[SUPPLIED MATERIAL — start]
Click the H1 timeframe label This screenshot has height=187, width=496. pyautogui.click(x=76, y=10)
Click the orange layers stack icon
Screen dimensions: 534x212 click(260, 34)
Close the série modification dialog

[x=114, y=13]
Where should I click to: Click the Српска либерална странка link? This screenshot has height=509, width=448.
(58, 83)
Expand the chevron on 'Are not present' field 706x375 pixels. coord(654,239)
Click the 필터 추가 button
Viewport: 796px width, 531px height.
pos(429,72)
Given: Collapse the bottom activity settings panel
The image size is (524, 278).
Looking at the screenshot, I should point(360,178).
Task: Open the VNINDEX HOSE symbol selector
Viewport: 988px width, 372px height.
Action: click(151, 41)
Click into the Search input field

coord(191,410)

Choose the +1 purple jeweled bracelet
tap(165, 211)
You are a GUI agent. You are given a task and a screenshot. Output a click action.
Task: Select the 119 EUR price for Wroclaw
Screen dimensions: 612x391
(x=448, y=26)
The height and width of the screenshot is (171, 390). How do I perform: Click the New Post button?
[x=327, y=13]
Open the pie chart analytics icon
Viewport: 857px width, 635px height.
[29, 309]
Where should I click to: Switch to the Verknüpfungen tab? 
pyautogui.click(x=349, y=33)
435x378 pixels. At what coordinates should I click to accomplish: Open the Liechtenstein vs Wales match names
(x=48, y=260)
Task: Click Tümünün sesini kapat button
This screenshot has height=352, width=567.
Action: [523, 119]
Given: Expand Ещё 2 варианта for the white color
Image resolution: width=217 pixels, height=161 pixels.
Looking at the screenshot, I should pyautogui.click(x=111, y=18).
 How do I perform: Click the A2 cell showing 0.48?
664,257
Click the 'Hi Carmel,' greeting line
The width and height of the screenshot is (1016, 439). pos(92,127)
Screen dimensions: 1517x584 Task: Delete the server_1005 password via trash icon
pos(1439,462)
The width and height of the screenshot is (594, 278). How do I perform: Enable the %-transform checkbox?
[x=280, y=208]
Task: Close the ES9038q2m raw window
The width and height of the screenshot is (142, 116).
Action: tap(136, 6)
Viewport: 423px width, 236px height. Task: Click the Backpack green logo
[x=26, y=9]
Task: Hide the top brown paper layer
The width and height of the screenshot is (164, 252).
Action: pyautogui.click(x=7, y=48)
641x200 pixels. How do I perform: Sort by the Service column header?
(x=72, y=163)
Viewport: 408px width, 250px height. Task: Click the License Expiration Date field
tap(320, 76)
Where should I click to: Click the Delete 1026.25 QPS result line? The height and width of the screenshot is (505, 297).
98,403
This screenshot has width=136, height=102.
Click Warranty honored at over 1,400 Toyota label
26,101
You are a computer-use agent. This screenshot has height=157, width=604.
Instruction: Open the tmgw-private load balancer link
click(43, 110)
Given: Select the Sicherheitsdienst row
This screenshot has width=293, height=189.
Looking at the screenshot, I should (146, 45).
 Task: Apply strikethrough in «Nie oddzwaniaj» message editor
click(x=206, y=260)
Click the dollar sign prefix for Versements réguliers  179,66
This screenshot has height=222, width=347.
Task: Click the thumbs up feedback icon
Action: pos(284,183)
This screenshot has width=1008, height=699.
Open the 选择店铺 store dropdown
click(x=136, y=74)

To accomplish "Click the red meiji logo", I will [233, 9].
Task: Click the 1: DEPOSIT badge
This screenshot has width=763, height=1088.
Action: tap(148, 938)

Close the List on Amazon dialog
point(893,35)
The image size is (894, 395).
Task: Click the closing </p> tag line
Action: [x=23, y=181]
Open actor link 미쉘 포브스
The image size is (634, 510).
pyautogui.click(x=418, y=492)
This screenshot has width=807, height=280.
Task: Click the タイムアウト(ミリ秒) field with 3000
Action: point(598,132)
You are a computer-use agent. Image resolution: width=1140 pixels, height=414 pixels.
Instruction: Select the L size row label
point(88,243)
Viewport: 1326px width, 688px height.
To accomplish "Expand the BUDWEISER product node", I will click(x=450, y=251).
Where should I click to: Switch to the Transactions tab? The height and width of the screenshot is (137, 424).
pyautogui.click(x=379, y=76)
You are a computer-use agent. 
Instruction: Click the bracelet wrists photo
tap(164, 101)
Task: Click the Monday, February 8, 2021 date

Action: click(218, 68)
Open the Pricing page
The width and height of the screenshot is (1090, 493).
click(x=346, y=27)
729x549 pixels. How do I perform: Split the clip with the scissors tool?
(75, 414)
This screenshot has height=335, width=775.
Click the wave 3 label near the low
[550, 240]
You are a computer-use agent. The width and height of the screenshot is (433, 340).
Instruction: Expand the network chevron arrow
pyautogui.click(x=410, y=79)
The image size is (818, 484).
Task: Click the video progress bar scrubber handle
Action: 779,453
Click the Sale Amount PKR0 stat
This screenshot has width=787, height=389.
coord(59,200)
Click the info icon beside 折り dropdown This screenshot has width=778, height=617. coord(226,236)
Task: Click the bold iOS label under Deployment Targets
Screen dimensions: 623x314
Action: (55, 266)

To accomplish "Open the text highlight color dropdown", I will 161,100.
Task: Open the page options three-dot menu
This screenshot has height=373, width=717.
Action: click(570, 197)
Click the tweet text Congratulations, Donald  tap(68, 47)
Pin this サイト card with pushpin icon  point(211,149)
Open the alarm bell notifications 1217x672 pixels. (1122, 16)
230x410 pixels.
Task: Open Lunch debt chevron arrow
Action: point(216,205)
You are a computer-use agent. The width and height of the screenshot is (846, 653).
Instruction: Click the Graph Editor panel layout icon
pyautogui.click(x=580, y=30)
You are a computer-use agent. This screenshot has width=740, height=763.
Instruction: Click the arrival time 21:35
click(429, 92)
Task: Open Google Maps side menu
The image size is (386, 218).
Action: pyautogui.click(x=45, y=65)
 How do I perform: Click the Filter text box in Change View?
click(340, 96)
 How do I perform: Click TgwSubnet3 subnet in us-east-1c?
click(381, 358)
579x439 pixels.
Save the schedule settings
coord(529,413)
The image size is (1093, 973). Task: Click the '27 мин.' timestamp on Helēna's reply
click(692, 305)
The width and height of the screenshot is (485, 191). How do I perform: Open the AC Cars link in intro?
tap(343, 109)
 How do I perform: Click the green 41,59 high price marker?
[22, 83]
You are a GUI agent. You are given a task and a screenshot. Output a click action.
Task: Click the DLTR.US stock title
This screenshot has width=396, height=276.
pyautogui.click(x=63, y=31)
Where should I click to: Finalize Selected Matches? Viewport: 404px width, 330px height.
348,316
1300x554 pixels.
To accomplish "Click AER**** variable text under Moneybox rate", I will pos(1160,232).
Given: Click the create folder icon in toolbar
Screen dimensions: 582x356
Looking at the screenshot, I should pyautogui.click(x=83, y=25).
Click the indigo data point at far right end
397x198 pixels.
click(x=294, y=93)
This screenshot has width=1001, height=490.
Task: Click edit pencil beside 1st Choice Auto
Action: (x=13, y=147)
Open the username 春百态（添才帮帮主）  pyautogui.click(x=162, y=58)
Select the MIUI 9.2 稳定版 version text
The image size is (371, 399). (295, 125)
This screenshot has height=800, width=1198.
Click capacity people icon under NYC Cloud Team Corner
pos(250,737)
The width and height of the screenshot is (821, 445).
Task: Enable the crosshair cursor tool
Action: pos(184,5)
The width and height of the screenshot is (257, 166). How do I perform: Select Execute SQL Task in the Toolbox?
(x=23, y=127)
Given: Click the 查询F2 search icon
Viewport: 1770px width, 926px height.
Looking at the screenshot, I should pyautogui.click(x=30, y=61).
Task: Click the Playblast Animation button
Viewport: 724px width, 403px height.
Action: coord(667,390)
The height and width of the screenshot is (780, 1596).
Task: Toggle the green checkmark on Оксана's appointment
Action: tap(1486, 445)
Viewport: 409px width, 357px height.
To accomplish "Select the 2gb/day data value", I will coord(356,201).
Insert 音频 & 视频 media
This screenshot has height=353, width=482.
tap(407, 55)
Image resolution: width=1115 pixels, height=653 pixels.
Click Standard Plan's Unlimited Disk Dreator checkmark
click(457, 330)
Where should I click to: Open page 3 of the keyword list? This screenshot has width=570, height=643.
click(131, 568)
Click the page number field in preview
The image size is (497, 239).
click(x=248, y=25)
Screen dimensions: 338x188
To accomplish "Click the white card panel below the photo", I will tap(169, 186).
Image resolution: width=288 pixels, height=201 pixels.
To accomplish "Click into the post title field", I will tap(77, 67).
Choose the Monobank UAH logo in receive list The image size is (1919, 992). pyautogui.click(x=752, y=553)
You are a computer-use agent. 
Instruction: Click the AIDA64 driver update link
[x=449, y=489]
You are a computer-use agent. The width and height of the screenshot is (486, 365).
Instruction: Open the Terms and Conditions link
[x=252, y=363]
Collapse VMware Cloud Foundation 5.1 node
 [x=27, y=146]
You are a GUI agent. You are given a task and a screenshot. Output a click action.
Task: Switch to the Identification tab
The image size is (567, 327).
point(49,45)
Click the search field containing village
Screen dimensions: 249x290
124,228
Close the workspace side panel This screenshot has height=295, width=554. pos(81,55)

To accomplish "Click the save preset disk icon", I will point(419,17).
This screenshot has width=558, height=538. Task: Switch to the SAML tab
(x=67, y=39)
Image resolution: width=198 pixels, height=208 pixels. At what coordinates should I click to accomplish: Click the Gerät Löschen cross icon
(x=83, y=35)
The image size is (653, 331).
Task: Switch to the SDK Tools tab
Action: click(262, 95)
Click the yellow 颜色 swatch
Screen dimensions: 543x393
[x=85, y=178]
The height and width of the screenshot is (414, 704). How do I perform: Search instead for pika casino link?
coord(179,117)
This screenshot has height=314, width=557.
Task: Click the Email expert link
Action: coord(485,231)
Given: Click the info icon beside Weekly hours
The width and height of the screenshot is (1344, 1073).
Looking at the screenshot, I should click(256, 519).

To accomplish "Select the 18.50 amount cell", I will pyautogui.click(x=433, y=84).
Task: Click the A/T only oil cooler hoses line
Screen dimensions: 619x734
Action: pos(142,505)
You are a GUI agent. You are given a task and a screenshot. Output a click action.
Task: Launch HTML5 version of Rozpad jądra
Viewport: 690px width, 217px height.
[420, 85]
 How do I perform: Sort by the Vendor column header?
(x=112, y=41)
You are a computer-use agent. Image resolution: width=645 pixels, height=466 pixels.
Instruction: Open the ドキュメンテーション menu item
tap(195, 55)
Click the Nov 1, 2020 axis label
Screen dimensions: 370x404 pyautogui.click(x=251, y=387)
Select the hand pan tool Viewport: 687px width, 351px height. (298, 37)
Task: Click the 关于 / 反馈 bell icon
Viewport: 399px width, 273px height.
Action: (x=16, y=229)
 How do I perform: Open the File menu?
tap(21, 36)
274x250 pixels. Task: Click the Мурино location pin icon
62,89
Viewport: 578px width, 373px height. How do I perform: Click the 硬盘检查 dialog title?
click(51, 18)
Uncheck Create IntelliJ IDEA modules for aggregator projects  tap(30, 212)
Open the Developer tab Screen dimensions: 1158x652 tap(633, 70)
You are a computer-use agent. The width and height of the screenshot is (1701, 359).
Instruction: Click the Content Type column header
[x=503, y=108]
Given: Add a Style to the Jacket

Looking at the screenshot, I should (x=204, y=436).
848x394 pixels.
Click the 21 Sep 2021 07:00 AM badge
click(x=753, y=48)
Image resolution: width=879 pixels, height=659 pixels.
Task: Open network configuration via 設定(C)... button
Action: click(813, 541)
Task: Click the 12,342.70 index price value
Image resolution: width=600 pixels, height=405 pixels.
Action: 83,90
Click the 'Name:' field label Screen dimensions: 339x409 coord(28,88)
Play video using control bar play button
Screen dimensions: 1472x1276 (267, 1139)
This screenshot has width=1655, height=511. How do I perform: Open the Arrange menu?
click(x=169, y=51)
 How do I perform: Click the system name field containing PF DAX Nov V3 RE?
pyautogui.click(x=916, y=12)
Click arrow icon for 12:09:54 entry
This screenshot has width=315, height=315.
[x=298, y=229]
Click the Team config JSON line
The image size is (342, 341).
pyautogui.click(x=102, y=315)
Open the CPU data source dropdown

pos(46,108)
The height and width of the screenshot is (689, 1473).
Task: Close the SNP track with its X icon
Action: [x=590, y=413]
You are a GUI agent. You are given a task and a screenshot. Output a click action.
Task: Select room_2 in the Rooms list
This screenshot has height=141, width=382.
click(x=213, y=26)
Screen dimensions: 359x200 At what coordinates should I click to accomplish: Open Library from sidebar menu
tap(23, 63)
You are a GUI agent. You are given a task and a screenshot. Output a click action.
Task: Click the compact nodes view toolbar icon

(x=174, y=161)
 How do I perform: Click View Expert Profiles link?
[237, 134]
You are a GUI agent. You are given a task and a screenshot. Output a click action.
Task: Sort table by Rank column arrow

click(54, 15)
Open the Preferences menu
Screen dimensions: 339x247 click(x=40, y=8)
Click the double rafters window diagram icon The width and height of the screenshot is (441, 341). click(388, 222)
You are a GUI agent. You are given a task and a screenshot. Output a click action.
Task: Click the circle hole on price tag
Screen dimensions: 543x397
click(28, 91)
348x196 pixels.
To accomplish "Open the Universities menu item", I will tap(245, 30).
[SUPPLIED MATERIAL — finish]
ASSIGNED TASK — Beginning with the line above that contains "Given: Click the 查询F2 search icon", copy each line exactly up to and including the line that contains "Viewport: 409px width, 357px height.", and go no further.

WRITTEN RESPONSE —
Given: Click the 查询F2 search icon
Viewport: 1770px width, 926px height.
Looking at the screenshot, I should pyautogui.click(x=30, y=61).
Task: Click the Playblast Animation button
Viewport: 724px width, 403px height.
Action: coord(667,390)
The height and width of the screenshot is (780, 1596).
Task: Toggle the green checkmark on Оксана's appointment
Action: tap(1486, 445)
Viewport: 409px width, 357px height.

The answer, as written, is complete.